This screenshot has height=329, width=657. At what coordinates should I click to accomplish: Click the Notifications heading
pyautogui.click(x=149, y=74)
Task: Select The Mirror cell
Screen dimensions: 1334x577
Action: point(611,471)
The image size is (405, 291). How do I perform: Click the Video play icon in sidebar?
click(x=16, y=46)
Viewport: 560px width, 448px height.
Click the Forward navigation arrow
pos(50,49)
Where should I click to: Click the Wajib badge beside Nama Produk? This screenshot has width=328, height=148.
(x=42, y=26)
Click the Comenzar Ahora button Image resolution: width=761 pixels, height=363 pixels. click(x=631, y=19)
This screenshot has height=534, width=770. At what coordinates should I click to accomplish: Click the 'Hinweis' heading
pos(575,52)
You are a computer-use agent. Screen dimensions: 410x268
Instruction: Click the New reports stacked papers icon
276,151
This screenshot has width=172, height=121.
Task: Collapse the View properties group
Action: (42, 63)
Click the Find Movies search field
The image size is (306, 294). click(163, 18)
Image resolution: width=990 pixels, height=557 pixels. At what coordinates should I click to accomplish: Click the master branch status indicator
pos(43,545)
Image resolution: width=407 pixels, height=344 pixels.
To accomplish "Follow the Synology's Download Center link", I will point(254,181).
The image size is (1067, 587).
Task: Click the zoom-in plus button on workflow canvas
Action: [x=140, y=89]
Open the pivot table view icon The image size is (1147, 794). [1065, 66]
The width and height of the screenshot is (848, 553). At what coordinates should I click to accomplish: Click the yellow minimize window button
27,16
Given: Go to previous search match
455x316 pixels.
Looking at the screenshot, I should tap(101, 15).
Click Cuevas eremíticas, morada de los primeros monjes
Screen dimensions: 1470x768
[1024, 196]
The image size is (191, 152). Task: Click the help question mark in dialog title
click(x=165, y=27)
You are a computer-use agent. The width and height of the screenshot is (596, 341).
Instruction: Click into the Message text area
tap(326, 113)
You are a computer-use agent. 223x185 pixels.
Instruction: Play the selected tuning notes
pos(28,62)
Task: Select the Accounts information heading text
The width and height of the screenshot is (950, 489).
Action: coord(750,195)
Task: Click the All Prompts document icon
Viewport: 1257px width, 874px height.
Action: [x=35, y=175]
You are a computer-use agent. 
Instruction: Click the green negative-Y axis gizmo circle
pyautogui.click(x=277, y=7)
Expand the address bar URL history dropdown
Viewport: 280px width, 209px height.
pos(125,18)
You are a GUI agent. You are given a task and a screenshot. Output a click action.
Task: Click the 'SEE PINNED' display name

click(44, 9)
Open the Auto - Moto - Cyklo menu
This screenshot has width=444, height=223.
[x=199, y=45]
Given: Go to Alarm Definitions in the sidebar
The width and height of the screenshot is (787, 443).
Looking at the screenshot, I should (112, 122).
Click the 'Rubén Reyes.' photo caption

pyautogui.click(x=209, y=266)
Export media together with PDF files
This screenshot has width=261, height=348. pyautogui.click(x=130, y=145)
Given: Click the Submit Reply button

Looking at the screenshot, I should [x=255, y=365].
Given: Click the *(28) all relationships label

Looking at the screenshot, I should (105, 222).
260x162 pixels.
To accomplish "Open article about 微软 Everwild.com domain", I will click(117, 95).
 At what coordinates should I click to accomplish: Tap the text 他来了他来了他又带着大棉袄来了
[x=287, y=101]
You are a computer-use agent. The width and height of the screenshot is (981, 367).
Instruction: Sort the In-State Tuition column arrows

▶ _Problem description_:
Go through the listing and say how many lines contain the string "agent", offering only the number.

▶ _Answer space_:
6